Vital Audio JEPA V3
V3 adds semantic and preset-aware training signals to the masked audio JEPA encoder. It is trained on 74,685 parameter-aware renders produced by Vital 1.6.4 from 7,394 unchanged parent presets.
Input
- 22,050 Hz mono PCM audio
- exactly 6.0 seconds
- 128-bin log-mel spectrogram
- 1024-sample FFT and 256-sample hop
- 16x16 spectrogram patches: an 8x32 grid with 256 tokens
V3 changes
- category- and parent-balanced batches
- guaranteed pairs of different MIDI-note renders from the same parent
- cross-parent supervised contrastive learning over a cleaned seven-class taxonomy
- note-invariance contrastive learning only for performance variants
- auxiliary coarse-category, mutation-group, and mutation-delta heads
- parent-disjoint train, validation, and test splits
The coarse taxonomy merges related noisy PresetShare labels into bass,
drums, fx, keys, lead, pad, and rhythm.
Training
- 35,894,930 parameters total; 21,698,450 trainable
- 70,974 clips / 7,022 parents for training
- 1,860 clips / 186 parents for validation
- 1,851 clips / 184 parents for the untouched V3 test split
- batch size 64, bfloat16, AdamW
- 20 epochs / 22,160 optimizer steps
- RTX PRO 4500 Blackwell
- full training time: 1,928.8 seconds (32.1 minutes)
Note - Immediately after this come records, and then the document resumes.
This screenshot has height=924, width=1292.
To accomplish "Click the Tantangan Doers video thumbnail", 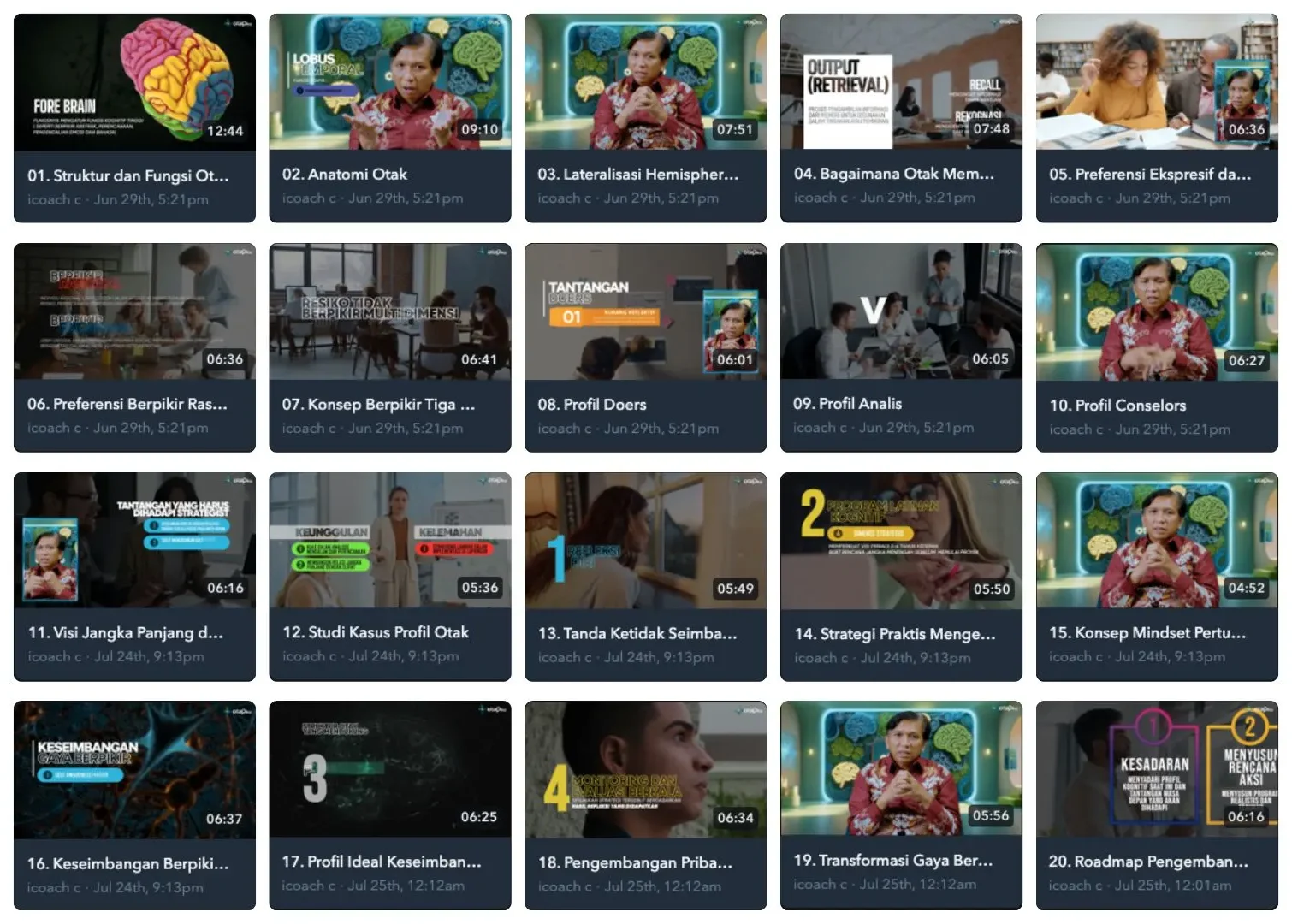I will click(x=645, y=311).
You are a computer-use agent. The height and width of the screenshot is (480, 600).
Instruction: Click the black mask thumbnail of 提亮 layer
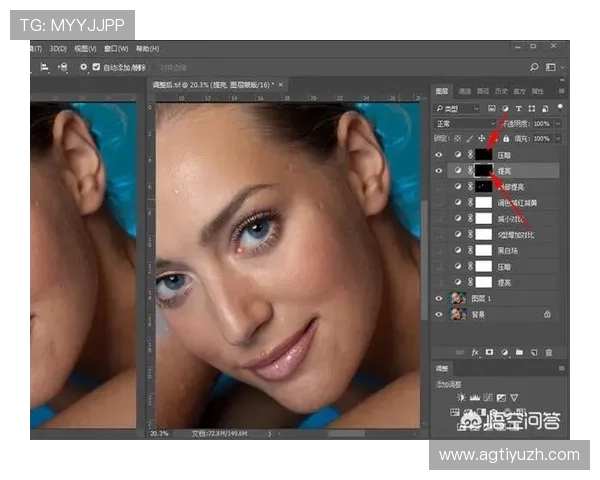pos(485,171)
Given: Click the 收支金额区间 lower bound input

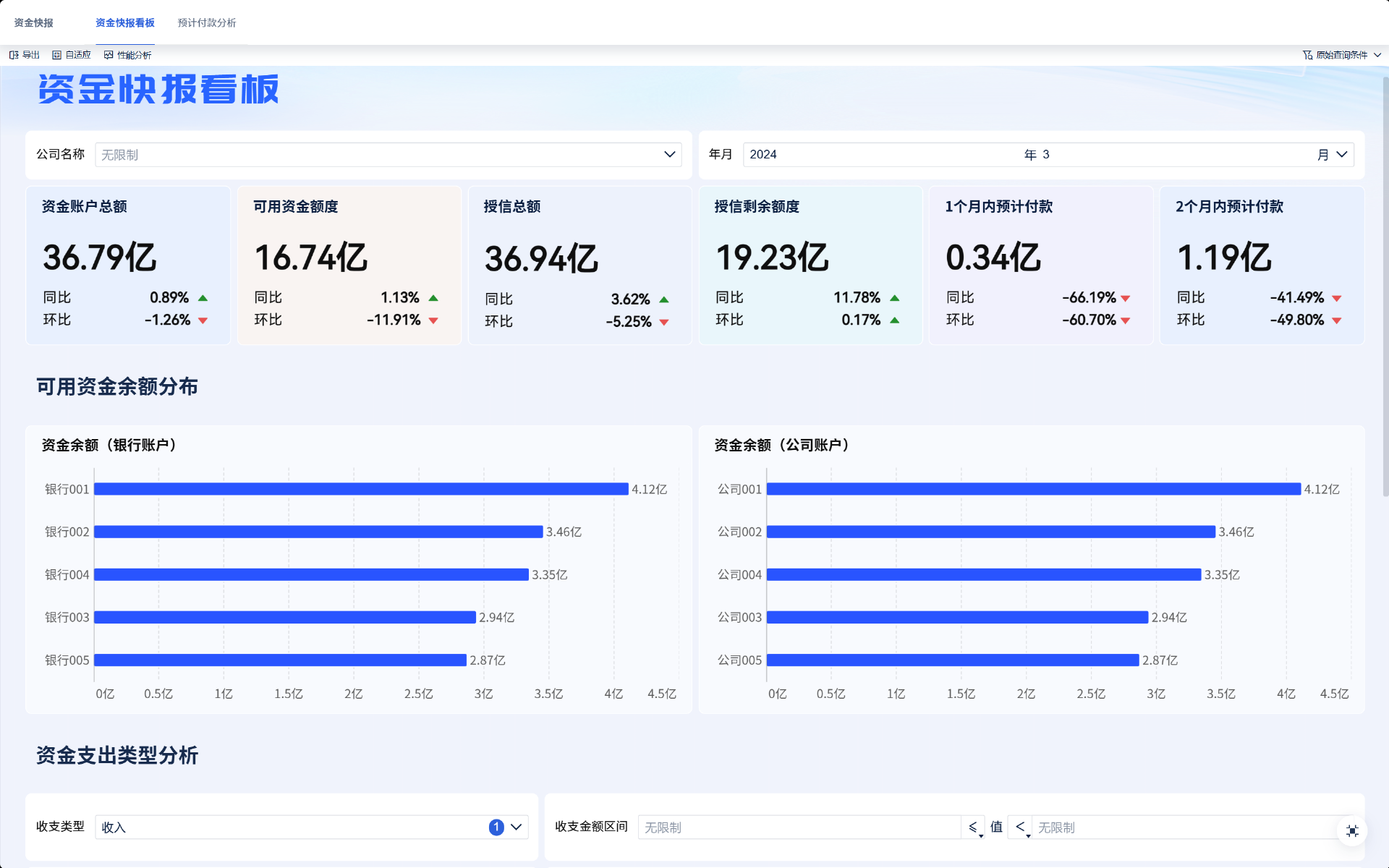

Step 4,000 was selected using validation retrieval. Later checkpoints reduced masked JEPA loss but did not improve semantic retrieval.
Untouched parent-held-out test results
All retrieval results exclude every variant sharing the query's parent.
| Model | Taxonomy | Random top-1 | Top-1 | Top-5 | MRR@10 |
|---|---|---|---|---|---|
| V2 step 15,000 | coarse | 19.12% | 43.38% | 65.32% | 0.5304 |
| V3 step 4,000 | coarse | 19.12% | 48.57% | 65.75% | 0.5671 |
| V2 step 15,000 | fine | 12.54% | 27.71% | 49.27% | 0.3708 |
| V3 step 4,000 | fine | 12.54% | 35.76% | 51.92% | 0.4348 |
The V3 coarse-category head reaches 62.45% accuracy on the same unseen test parents. The experimental recipe-group head does not generalize: it predicts the performance class for the test set, yielding 29.34% accuracy. Do not use that head as a reliable mutation classifier. The representation and category results remain valid, and the failed auxiliary result is included explicitly in the evaluation report.
Intended use
This encoder is a retrieval and initialization baseline for editable Vital sound design. It is not an exact audio-to-preset reconstruction model. Coarse category retrieval is only a proxy for perceptual usefulness, and sparse fine labels such as vox, drone, and reese remain weak.
checkpoints/jepa_v3/selected.pt is the optimizer-free selected checkpoint.
See eval_runs/jepa_v3/ for checkpoint selection, coarse/fine test reports,
controlled V2 baselines, embeddings, and the full training log.